In the report on the CLARITY Act, on what date did H.R. 3633 clear the House, and what was the vote?

TEXT PASSAGE:
------
WASHINGTON, Mar. 5, 2026
President Donald Trump accused U.S. banks of trying to block the CLARITY Act to keep Americans from earning 4% to 5% on stablecoin balances, as bitcoin traded near $71,231 and Polymarket priced the bill’s 2026 signing odds at 71% on March 5, 2026, in the clearest sign yet that stablecoin yield has become the final political fault line in U.S. crypto market structure talks.
Clarity Act signed into law in 2026? Live
Even after climbing from roughly 62% during the earlier March 1 pressure window, the Polymarket contract still implies meaningful doubt around a bill Trump is now publicly pushing, which is why some traders see the market as lagging the political tape rather than fully pricing it.
The clash is now less about crypto slogans and more about who gets to keep the spread on digital dollars. Banks say reward-bearing stablecoins look too much like deposits, while crypto firms argue the real issue is whether consumers get access to higher returns on cash-like balances instead of remaining trapped in a lower-yield bank model.
Market snapshot: Data showed bitcoin down about 2.1% over 24 hours at roughly $71,231 with about $56.0 billion in 24-hour volume. The Crypto Fear and Greed Index stood at 22, labeled Extreme Fear, as BTC rebounded from late-February lows before giving back part of the move into March 5.
Bitcoin (BTC) - 2-week snapshot
BTC
In a March 3 Truth Social post, Trump said banks were threatening the GENIUS Act and that Americans should “earn more money on their money” while Congress moves quickly on the CLARITY Act.
Trump’s March 3 message sharpens CLARITY Act pressure
Trump’s latest message extends the line of attack he started in our earlier report on his promise that the bill would pass soon, but the tone is now more explicit: banks are no longer just a background lobbying force, they are the obstacle he chose to name.
That escalation matters because the underlying bill, formally H.R. 3633, already cleared the House on July 17, 2025 in a 294-134 vote. The Senate side is where momentum has repeatedly slowed, first in the White House stablecoin-yield impasse and then after the March 1 drafting target passed without public compromise text.
------
RAW DATA:
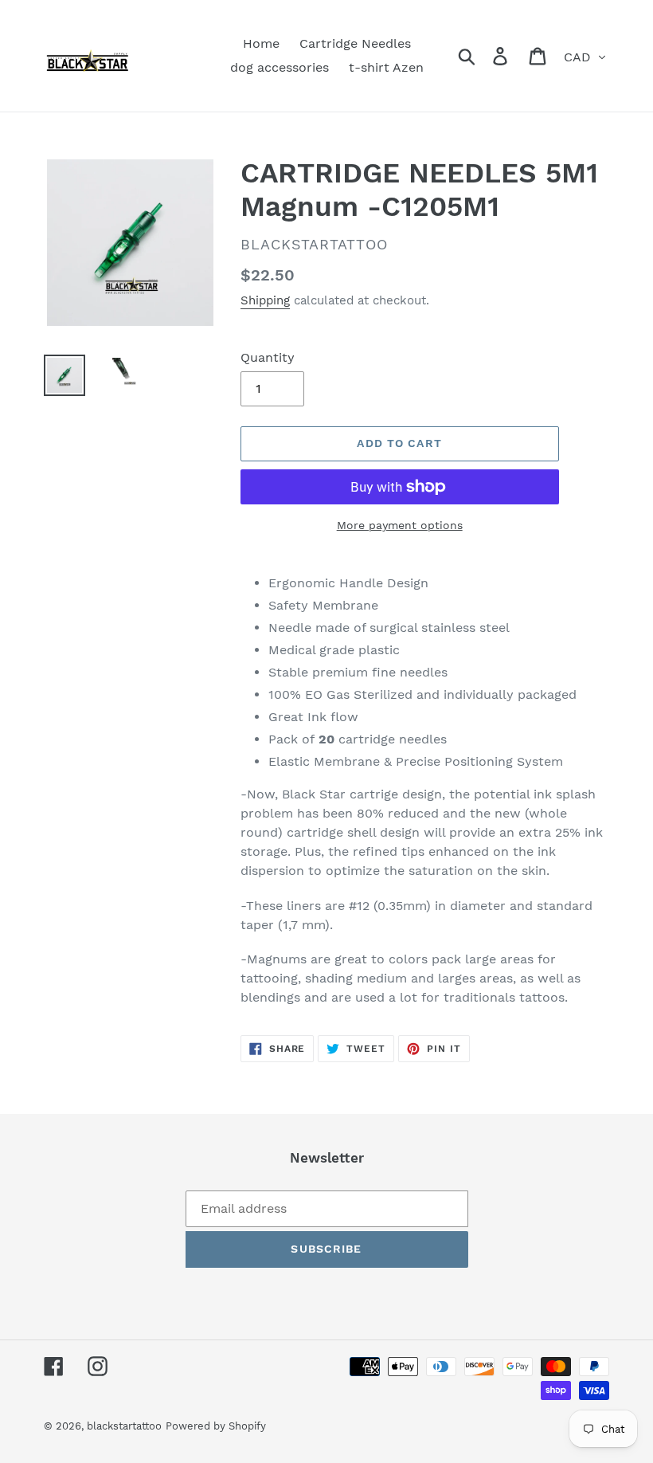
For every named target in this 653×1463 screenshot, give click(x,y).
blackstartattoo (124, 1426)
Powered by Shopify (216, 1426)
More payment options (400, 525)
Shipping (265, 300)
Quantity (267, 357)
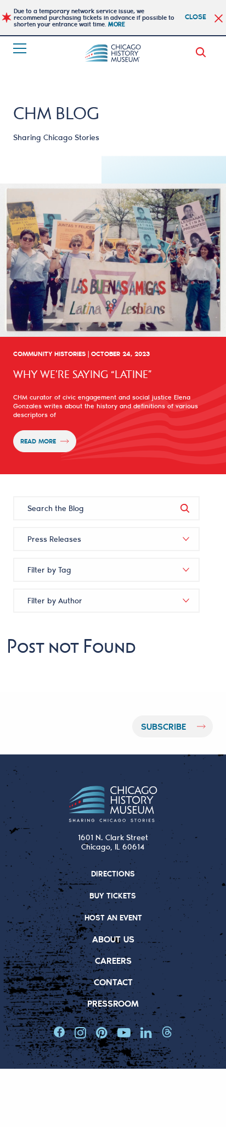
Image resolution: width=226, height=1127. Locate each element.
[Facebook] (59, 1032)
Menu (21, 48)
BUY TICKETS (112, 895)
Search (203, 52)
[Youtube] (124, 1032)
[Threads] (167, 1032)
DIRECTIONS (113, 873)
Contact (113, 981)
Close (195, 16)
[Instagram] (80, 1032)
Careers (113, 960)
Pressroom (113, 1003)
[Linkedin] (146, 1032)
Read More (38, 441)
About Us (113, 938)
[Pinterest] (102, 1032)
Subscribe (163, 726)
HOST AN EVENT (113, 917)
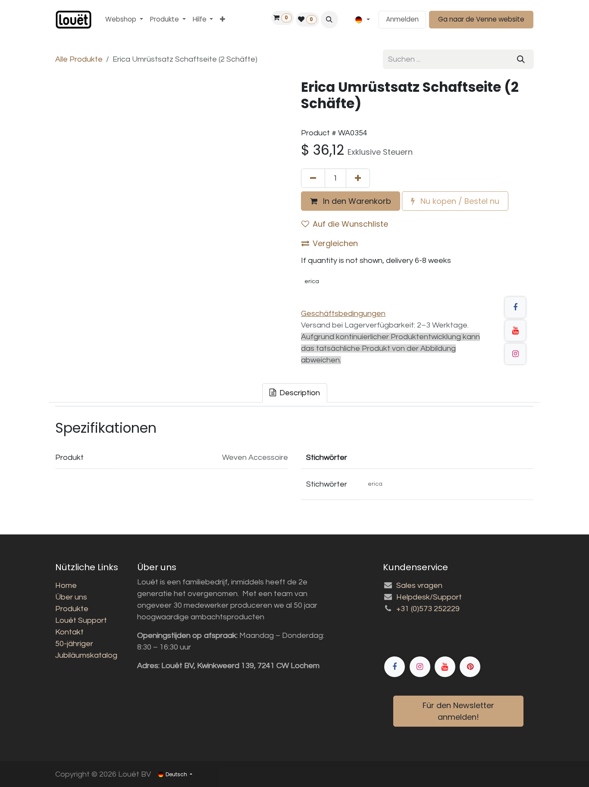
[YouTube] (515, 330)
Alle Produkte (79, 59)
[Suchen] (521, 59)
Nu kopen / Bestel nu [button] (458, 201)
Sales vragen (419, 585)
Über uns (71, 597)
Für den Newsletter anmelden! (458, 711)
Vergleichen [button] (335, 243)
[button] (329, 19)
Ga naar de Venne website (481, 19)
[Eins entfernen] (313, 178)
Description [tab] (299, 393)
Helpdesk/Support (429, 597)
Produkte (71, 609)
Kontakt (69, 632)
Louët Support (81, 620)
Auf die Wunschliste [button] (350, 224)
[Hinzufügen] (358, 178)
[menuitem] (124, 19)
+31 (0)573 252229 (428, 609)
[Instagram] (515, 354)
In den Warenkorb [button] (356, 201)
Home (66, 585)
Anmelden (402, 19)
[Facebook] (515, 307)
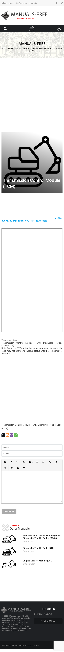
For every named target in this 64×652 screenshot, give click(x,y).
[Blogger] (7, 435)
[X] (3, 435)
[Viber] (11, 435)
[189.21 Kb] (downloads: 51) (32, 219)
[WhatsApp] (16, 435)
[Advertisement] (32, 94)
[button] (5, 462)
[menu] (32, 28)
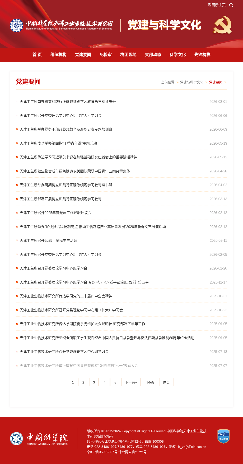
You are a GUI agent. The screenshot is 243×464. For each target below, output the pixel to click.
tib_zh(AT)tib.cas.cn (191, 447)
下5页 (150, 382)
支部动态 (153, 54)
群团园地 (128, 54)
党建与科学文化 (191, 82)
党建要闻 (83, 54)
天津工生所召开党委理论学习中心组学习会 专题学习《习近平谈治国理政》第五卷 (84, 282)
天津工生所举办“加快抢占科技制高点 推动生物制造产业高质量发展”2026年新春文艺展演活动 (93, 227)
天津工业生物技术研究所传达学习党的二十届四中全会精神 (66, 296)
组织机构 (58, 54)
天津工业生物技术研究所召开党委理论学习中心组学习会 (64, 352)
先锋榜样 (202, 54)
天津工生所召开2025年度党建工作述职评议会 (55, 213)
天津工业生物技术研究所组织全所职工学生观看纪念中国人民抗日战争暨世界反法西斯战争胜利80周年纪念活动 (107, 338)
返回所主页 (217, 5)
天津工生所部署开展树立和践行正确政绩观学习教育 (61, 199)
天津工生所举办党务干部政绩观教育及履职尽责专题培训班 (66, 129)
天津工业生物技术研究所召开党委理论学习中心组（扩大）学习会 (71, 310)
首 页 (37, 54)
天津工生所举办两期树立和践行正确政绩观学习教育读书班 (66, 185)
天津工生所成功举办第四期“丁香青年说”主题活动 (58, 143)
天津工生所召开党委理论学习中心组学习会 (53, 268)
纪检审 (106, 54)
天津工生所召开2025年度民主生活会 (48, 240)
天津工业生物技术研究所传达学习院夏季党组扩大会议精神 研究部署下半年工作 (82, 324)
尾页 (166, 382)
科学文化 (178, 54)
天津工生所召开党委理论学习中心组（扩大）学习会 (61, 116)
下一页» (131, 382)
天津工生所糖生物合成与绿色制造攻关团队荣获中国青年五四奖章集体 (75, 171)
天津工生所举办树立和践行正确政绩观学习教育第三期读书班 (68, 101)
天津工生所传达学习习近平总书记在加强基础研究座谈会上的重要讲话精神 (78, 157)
------
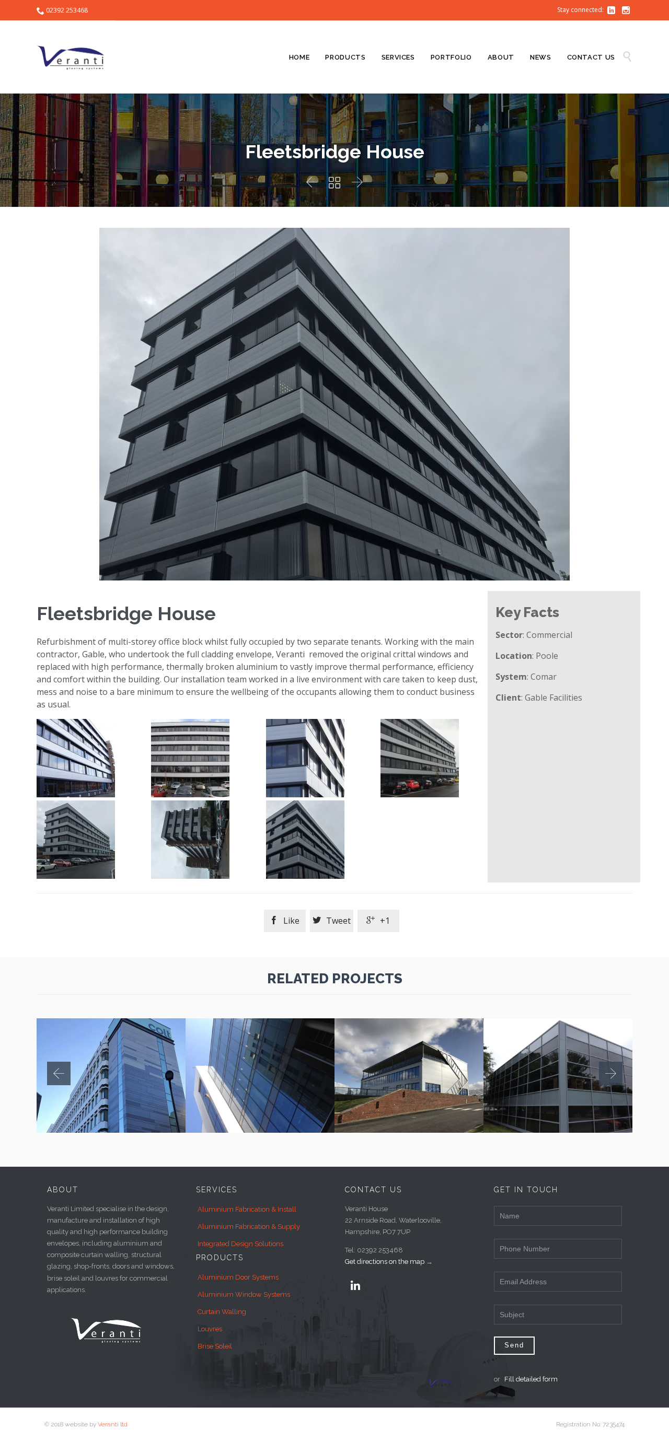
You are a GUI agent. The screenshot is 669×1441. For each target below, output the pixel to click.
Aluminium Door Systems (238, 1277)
------
CORRECT ANSWER: It cleared the House on July 17, 2025, in a 294-134 vote.